Шрифт:
Закладка:
Фан Линь был в неведении, в дрёме; убегали его последние блаженные секунды…
И наконец юноша открыл глаза.
_____________________________________________________________________
Примечания.
(1) Или же «相柳», мифический девятиглавый монстр.
(2) Или же «七窍», то бишь два глаза, два уха, две ноздри и рот. В китайской медицине они связаны с пятью важнейшими органами. В них проявляются все болезни оных.
1. Тридцать лет Спустя
Twinkle twinkle little star…
Будильник грохотал по металлическому столику вот уже полторы минуты, а старик, пошатываясь, всё пытался поднять на ноги. Выходило неважно, в ногах у него были раскиданы пустые бурые бутылки, и каждый раз, когда старик пытался опереться на кровать, на которую прошлой ночью так и не смог забраться, свалившись на подступах, он случайно стягивал с неё одеяло и снова падал.
Но вот он кое-как удержался за металлический столик с лампой — нефритовым дракончиком, державшим во рту, собственно, лампочку — и со всей силы врезал по ревущим часикам. Сразу же лицо старика, всё ещё привлекательное, но немного морщинистое, бледное, с густыми чёрными ресницами, накрытое всё ещё длинными, но уже не тёмными, а немного седыми, как будто пыльными, волосами, перекосило от боли. Он схватился за свою руку и стал глубоко дышать. А будильник даже и тогда не заглох. Старику пришлось смиренно сдавить небольшую кнопочку у него на крышке и подождать три секунды.
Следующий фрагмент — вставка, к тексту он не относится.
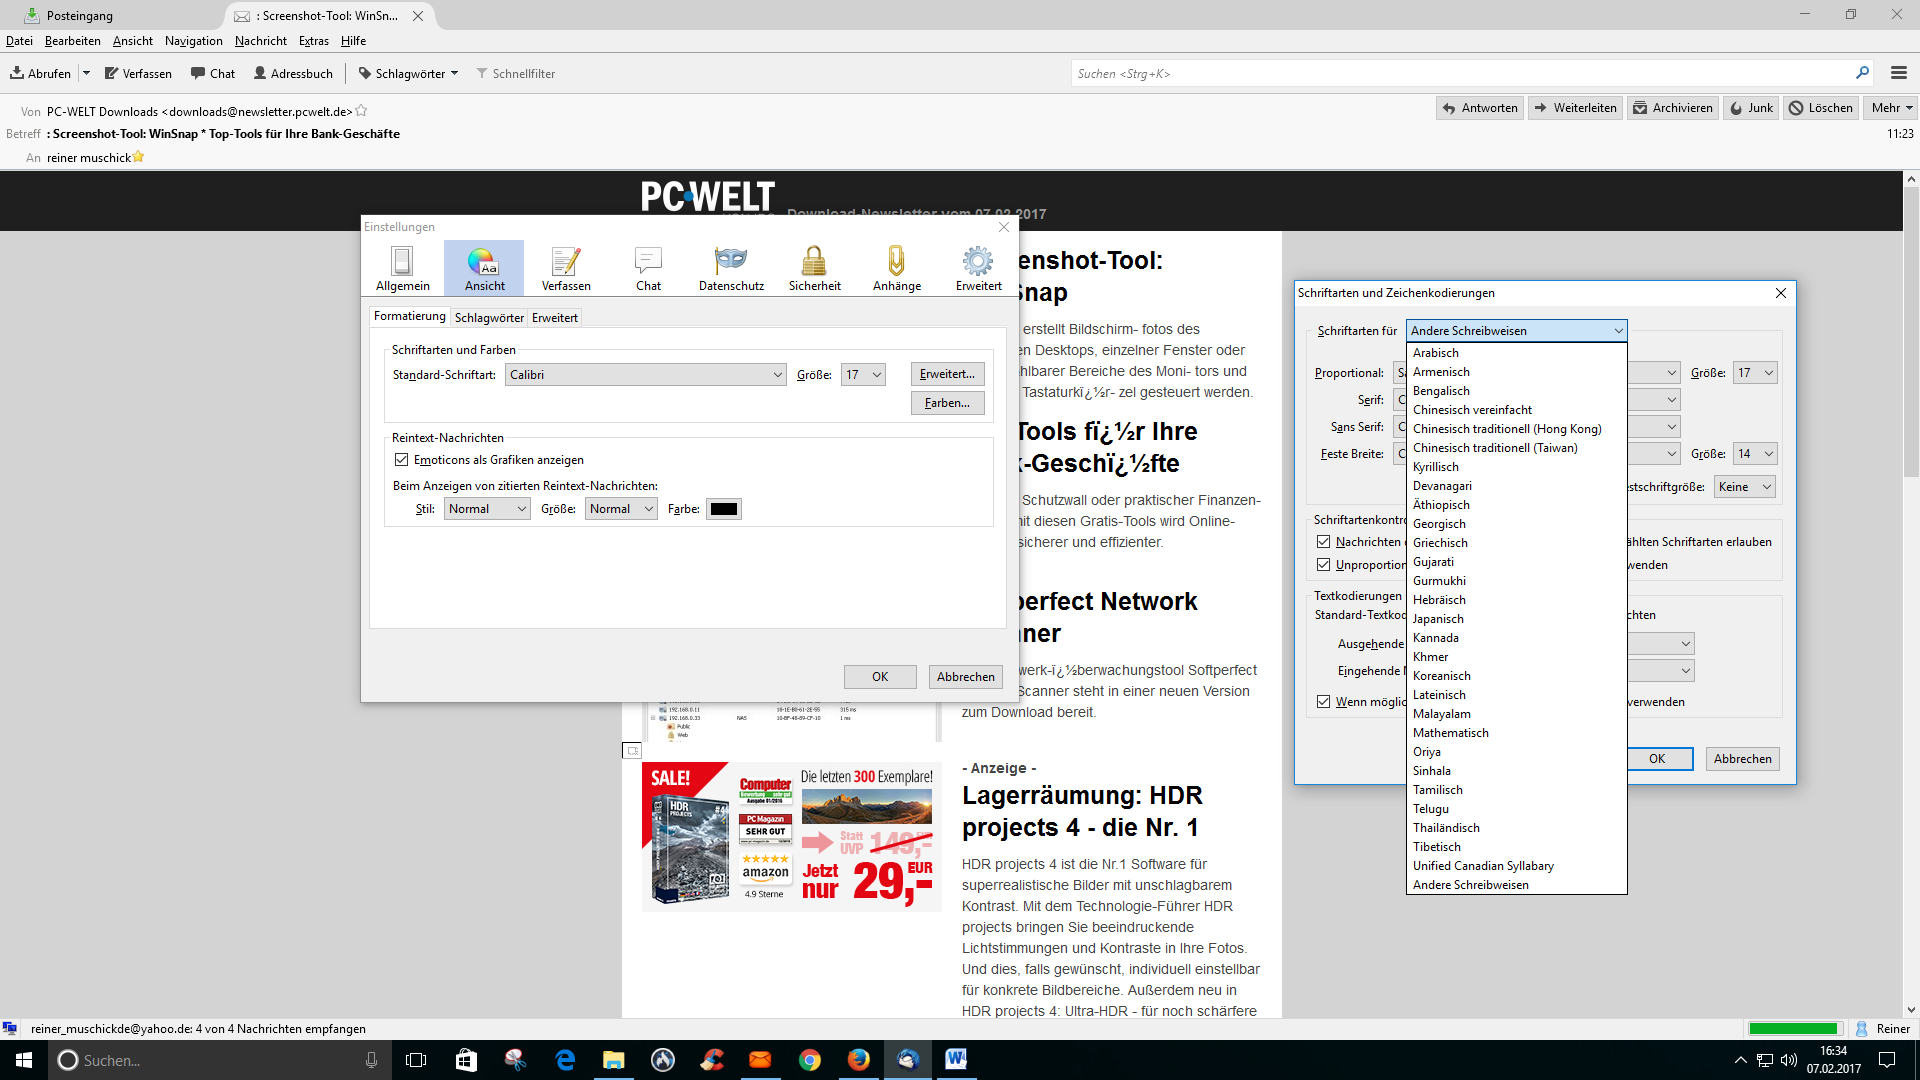The height and width of the screenshot is (1080, 1920).
Task: Open the Stil Normal dropdown
Action: tap(487, 509)
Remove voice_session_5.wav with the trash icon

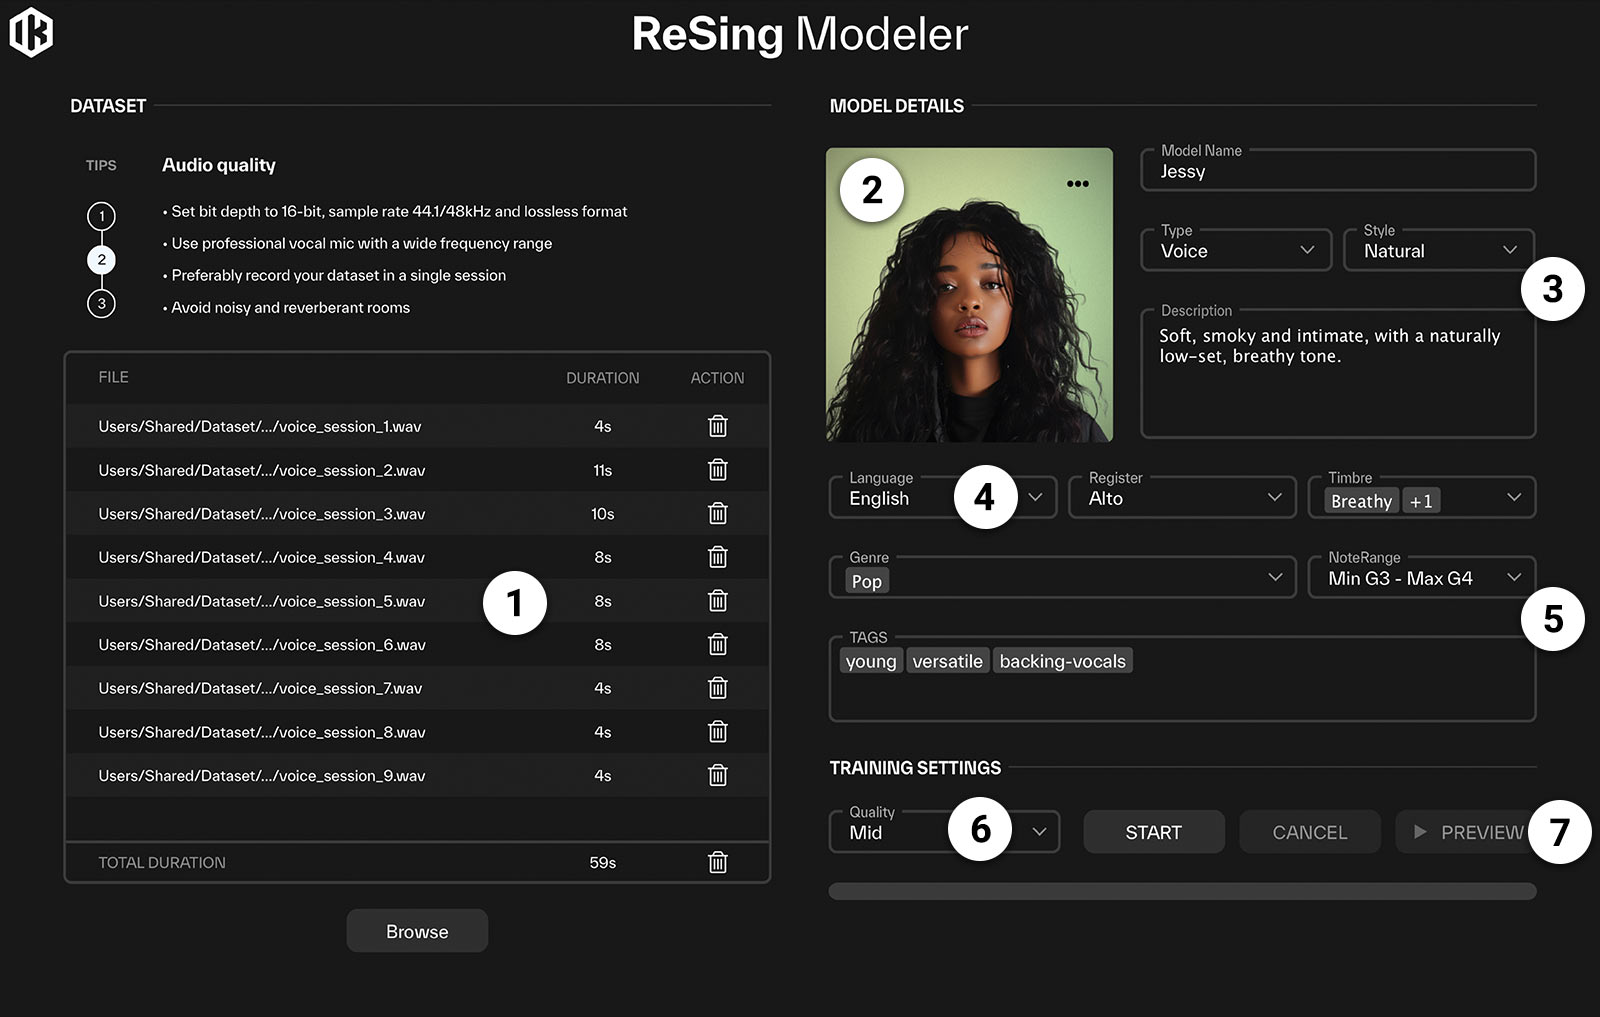point(717,600)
Только тогда наступила тишина.
Старик вздохнул, поправил свои немного растрёпанные волосы, открывая правое ухо, с золотым колечком, и пробежал взглядом помещение, в котором проснулся. Свой дом. Место это было не сказать, чтобы тесное, но горы всяческого мусора, башенки из грязных одноразовых тарелок и вилок, бутылки на земле, выпотрошенные пакетики и весь прочий бардак просто не давали протолкнуться.
Осторожно переставляя ноги между залежей мусора, — но не поднимая ногу слишком высоко, — старик добрался до своего маленького холодильника, наклонился перед ним и заглянул в его прохладную пустоту. Старик взял из неё потную баночку и хотел уже было открыть, но замялся, поставил её на холодильник и побрёл в ванную.
По возвращению из неё у старика уже почти не было щетины, и называть его стариком стало даже как-то неправильно. Теперь он просто был не очень молодым, но очень замученным — замучавшим сам себя — мужчиной.
Мужчина нашёл в шкафу спортивные штаны — чуть не задохнувшись в процессе от пыли, — нашёл там спортивную куртку, сунул баночку пива в карман и пошёл на выход.
На улице его ожидал маленький дворик, а за ним: самая настоящая свалка, — горы мусора уходили в голубые небеса.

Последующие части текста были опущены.